TASK DESCRIPTION: In the article on sand and dust storms below, rewrite the paragraph beginning "Unsustainable use of agricultural land" as a short bulleted list that keeps its main facts.

TEXT PASSAGE:
━━━━━━━━━━━━━━━━
A new global coalition to combat sand and dust storms was launched at the United Nations Convention to Combat Desertification Conference of Parties (UNCCD COP14) meeting in Delhi recently.
Sand and dust storms—also known as sirocco, haboob, yellow dust, white storms, and the harmattan—are a natural phenomenon linked with land and water management, and climate change. The fluctuation in their intensity, magnitude or interaction with each other is what can make them unpredictable and dangerous.
Forty-five countries are classified by the United Nations Convention to Combat Desertification as sources of these storms and many others are directly affected.
The UN Environment Programme (UNEP), following calls by Member States, contributed to the establishment and early achievements of the coalition, created in September 2018, through the UN Environment Management Group. Following its launch, the coalition aims to:
- Prepare a global response which could be used to develop a UN system-wide approach
- Develop a strategy and action plan to identify entry points for supporting affected countries and regions to implement response measures
- Provide a forum for engaging partners and enhancing dialogue and collaboration among affected countries and UN agencies at global, regional, and sub-regional levels
- Provide a common platform for exchange of knowledge, data, resources, information and technical expertise
- Strengthen preparedness measures and strategies for risk reduction, consolidate policy, innovative solutions, advocacy and capacity-building efforts, and fundraising initiatives
- Identify and mobilize financial resources for joint responses to sand and dust storms.
Unsustainable use of agricultural land, deforestation, overgrazing, depletion of water sources and industrial activities can all trigger sand and dust storms. The storms have socio-economic impacts on human health, agriculture, industry, transportation, water and air quality. Dust can cause damage to lungs and worsen the symptoms of bronchitis and respiratory diseases such as asthma.
There has been growing concern in recent years over the increase in the frequency and intensity of sand and dust storms in some areas. The Global Assessment of Sand and Dust Storms reports concluded that 25 per cent of global dust is due to human activity.
Important potential drivers of sand and dust storms include desertification, land degradation and climate change, especially due to unsustainable land and water use, more extreme wind events, greater aridity in some areas, and greater drought frequency, severity and duration.
━━━━━━━━━━━━━━━━
RECORD EXTRACTS:
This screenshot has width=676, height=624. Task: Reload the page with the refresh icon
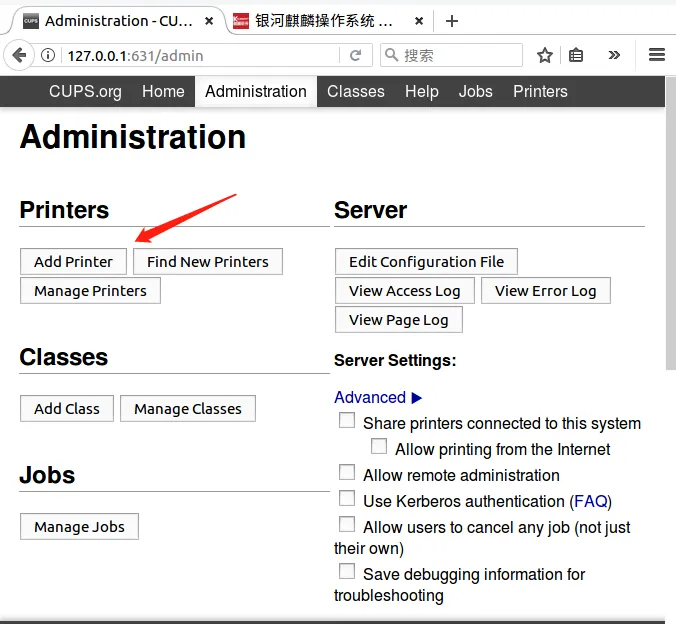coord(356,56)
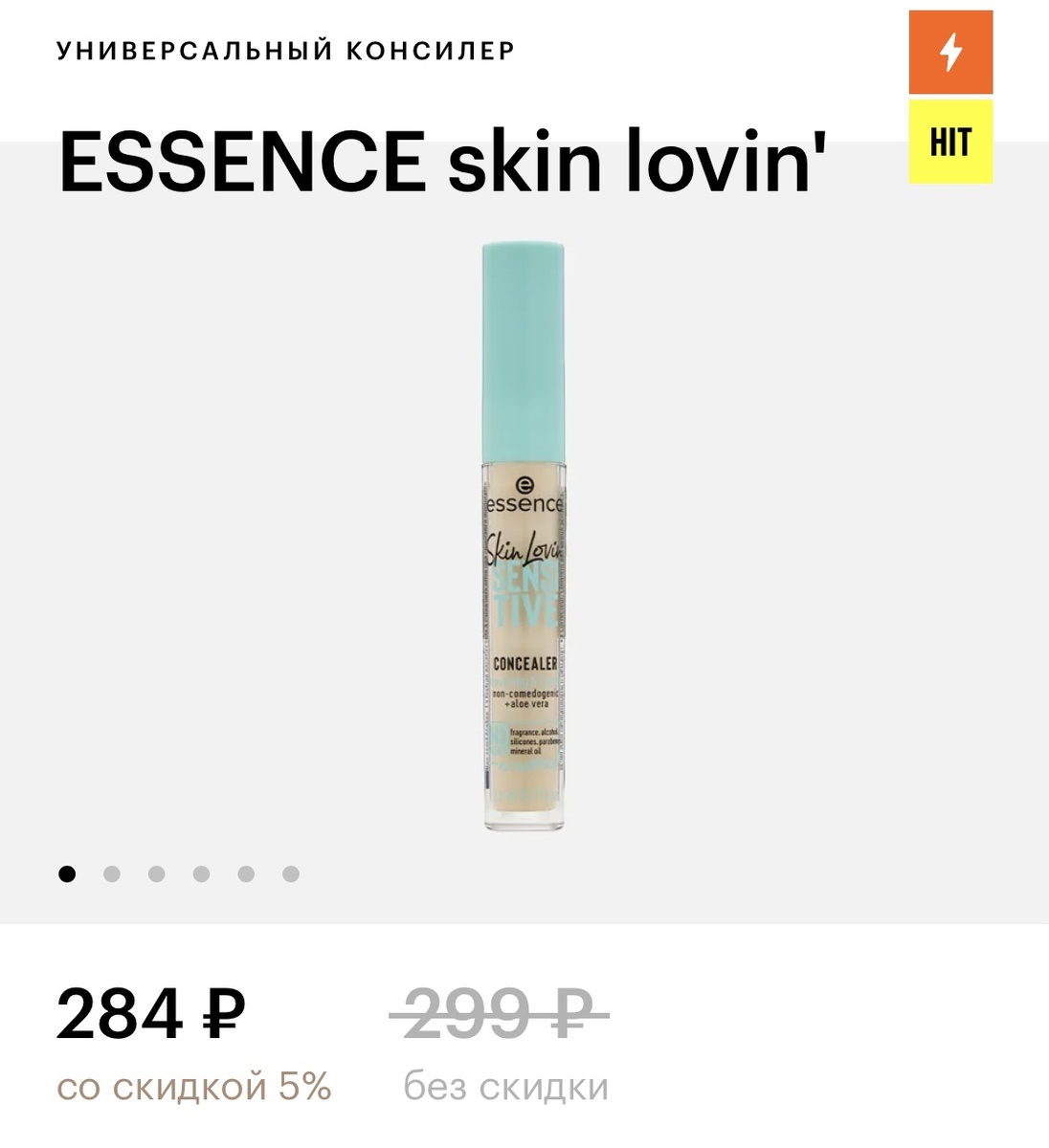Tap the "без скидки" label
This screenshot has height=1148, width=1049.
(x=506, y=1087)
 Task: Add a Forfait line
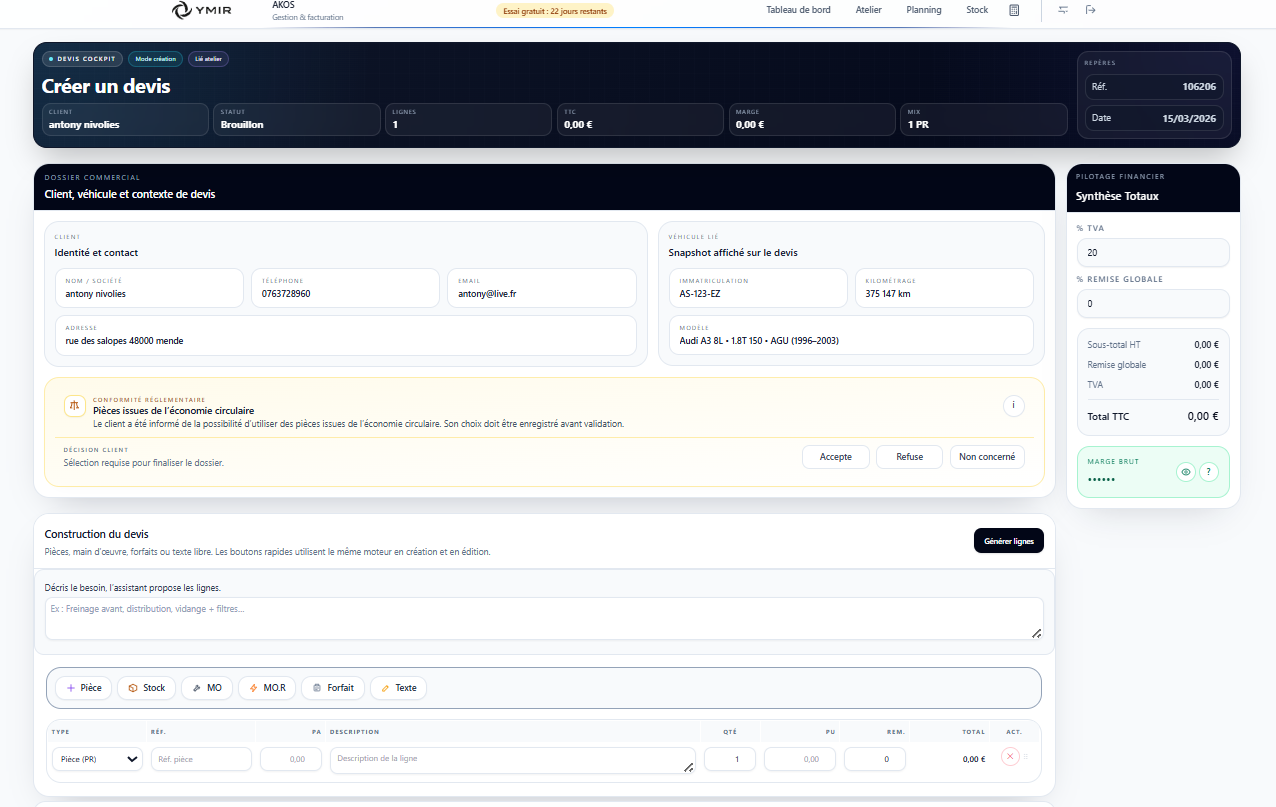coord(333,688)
━━━━━━━━━━━━━━━━
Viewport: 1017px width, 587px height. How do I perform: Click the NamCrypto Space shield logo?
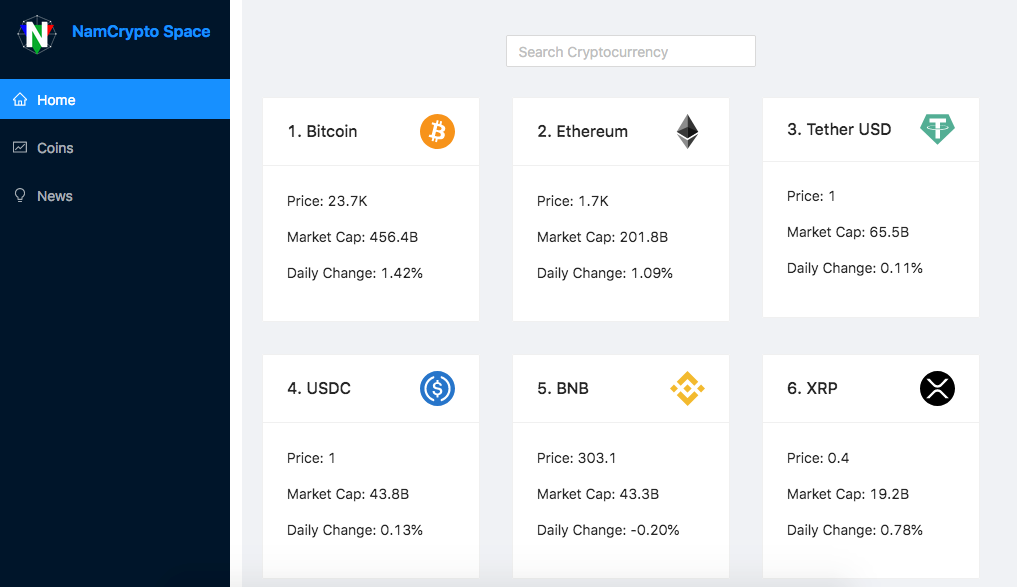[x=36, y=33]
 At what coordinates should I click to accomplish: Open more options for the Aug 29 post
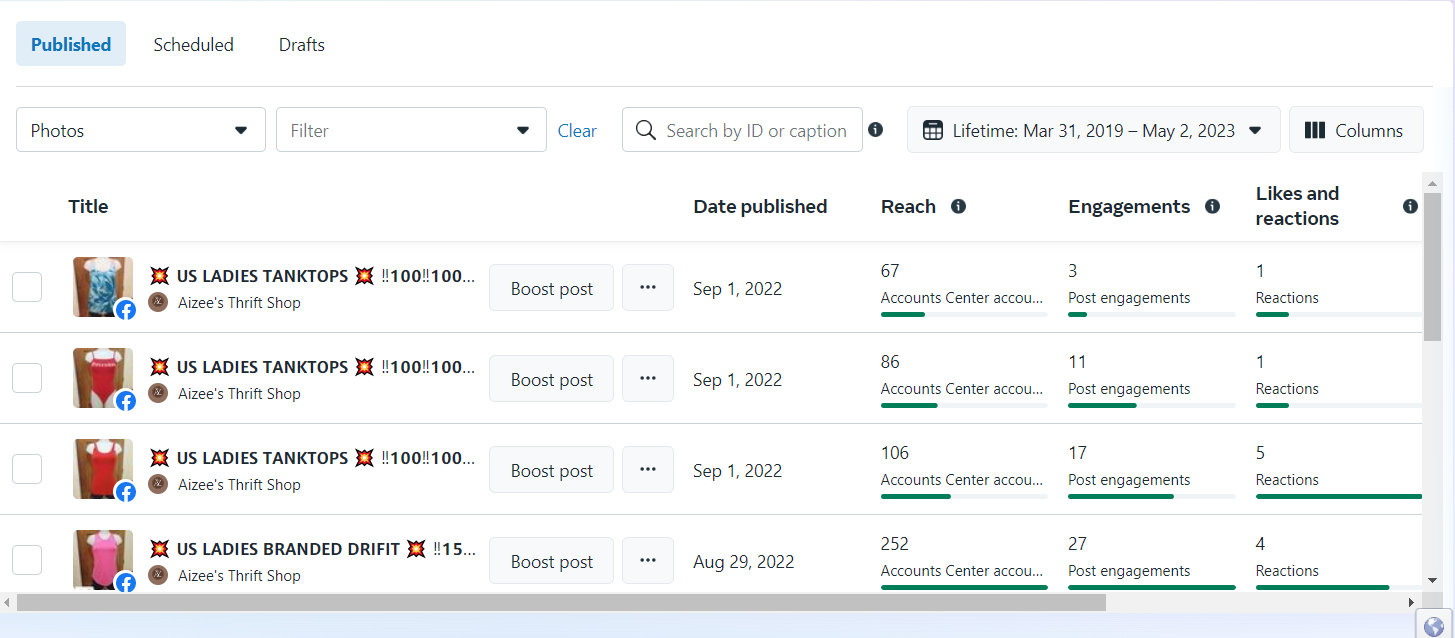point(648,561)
━━━━━━━━━━━━━━━━
REPLY:
- Triggers: unsustainable use of agricultural land, deforestation, overgrazing, depletion of water sources, and industrial activities
- Socio-economic impacts: human health, agriculture, industry, transportation, and water and air quality
- Health effects: dust can damage the lungs and worsen the symptoms of bronchitis and of respiratory diseases such as asthma